С раннего утра 13 сентября в лагере царило волнение и горячка. В этот день отъезжало на родину около полутора тысяч человек. Всем было предложено выносить свои вещи из бараков на улицу. Там их грузили на машины и отправляли на вокзал.

Я очень взволновался. Ведь мне предстояло ехать в страну, которую я совершенно не знал. Я испытывал чувство, гораздо более сильное, чем обычные переживания, связанные с отъездом.

Я вынес наши вещи на дорогу перед бараком и стал ждать. У всех бараков суетились люди. Слышны были то радостные восклицания, то брань, кое-где плач. По лагерю разъезжал в автомобиле начальник лагеря. Возле каждого барака он останавливался, отдавая распоряжения, успокаивал отъезжающих, объясняя им, что поезд-мол не уйдет, пока все не будут погружены. Наконец, подъехал грузовик к нашему бараку. Мы сложили в него свои вещи и машина уехала вместе с несколькими мужчинами, которые должны были на вокзале выгрузить багаж и следить, чтобы ничего не пропало. Остальные, в том числе мы с женой, должны были идти на станцию пешком. Все шли группами, громко разговаривая, смеясь: по голосам некоторых было заметно, что они успели выпить…

До станции было минут двадцать ходьбы.

Это была товарная станция. На запасном пути стоял эшелон приблизительно из 60 вагонов. Все вагоны были разукрашены флагами и лозунгами, кроме находившихся посреди состава шести вагонов с военнопленными. Их погрузили заранее, ночью. Двери пяти из этих вагонов были заперты, замки обмотаны проволокой. У шестого вагона дверь была открыта; там помещались американские солдаты, составлявшие охрану. Военнопленные выглядывали из-за решеток своих вагонов, как дикие звери из клеток.

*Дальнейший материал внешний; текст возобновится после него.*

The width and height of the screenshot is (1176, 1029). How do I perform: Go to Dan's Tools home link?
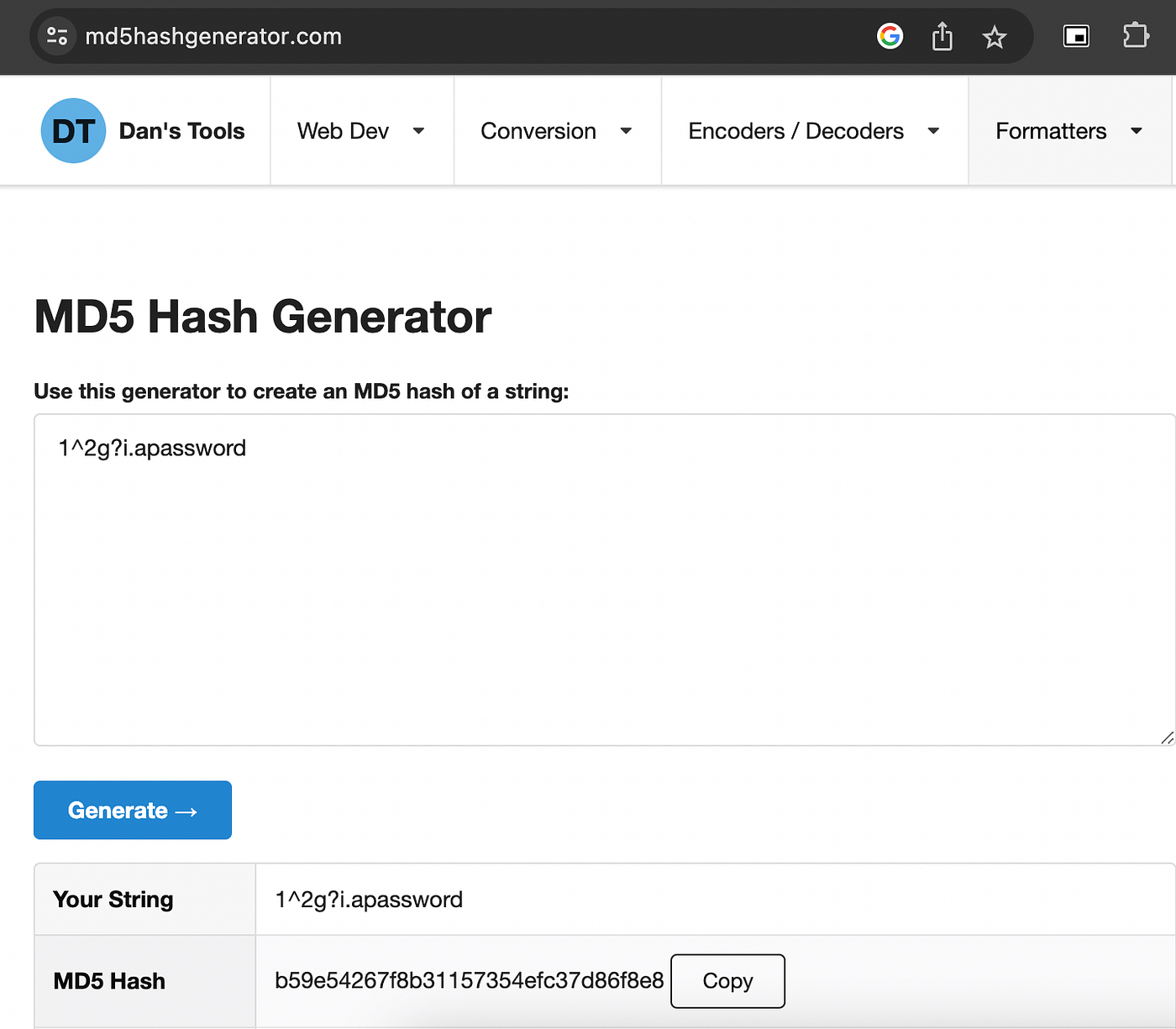pyautogui.click(x=181, y=131)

Нас, возвращенцев, в каждый вагон грузили приблизительно по тридцать человек. У всех вагонов была возня. Люди волновались и ссорились. Казалось, каждый боялся, что для него не окажется места и он не сможет уехать. Вдоль состава ходил офицер, который впоследствии оказался начальником поезда. Он успокаивал всех, говоря, что места хватит всем и что все уедут.

Когда все уже находились в вагонах, появился автомобиль с американским продовольствием. Каждому отъезжающему выдавали на дорогу по одному «кэр-пакету».

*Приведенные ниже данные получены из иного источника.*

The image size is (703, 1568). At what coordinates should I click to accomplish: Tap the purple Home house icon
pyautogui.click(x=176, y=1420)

К вечеру, часов в пять, легким рывком поезд тронулся.

Мы объезжали вокруг Парижа. Я сидел у дверей вагона и смотрел на развертывающиеся перед моими глазами картины мирового города. Какой он огромный, не похожий на другие… Увижу ли я его когда нибудь снова? У меня на душе было довольно скверно. Что меня ждет впереди? Я старался об этом не думать.

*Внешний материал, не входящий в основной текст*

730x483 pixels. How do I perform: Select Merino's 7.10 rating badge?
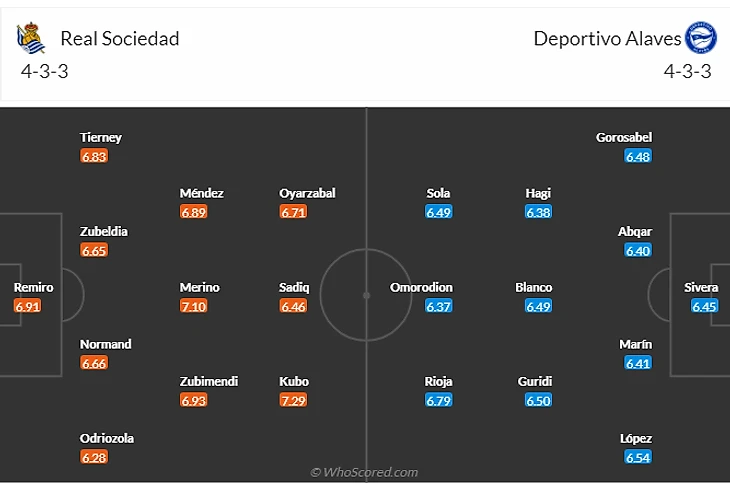194,306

Наш поезд приветствовали французские железнодорожники. Некоторые из них, видя красные флаги, салютовали сжатым кулаком, поднятым на уровень головы. Это были коммунисты или симпатизирующие коммунизму — таких тогда во Франции было много.

Пока мы объезжали город, поезд шел медленно, но как только поезд ушел от города, он стал набирать скорость и мы принялись устраиваться на ночь. Мест было мало: мне с женой достался угол, в котором мы составили наши чемоданы на полу и жена кое-как улеглись на них. Сам я, скрючившись в комок, улегся прямо на полу и пытался уснуть. Но не спалось. В голову лезли разные мысли. Куда я ехал? Что будет с нами? И все-таки меня тянуло в Россию, родину моих родителей. Отец мне столько рассказывал о ней…

В течение ночи мы пересекли границу. Контроля никакого не было. Уже самый вид нашего поезда открывал ему все границы. Ведь этот поезд вез людей на родину!

Пока я раздумывал, люди в вагоне постепенно все заснули. Я задумался о них… Не в моей натуре предаваться долгим размышлениям — я человек действия. Но нынче, видно, мне уж было суждено раздумывать, и я делал это добросовестно. Сколько радости будет, когда они приедут домой! Впрочем, и они, так же, как и я, не подозревали, что их ждет на родине. Они спали крепко, и вероятно, видели во сне свои родные места.

Утром мы уже оказались на немецкой территории. На первой же станции я соскочил на перрон — размять ноги. Какой разбитой, вдребезги разрушенной показалась мне Германия!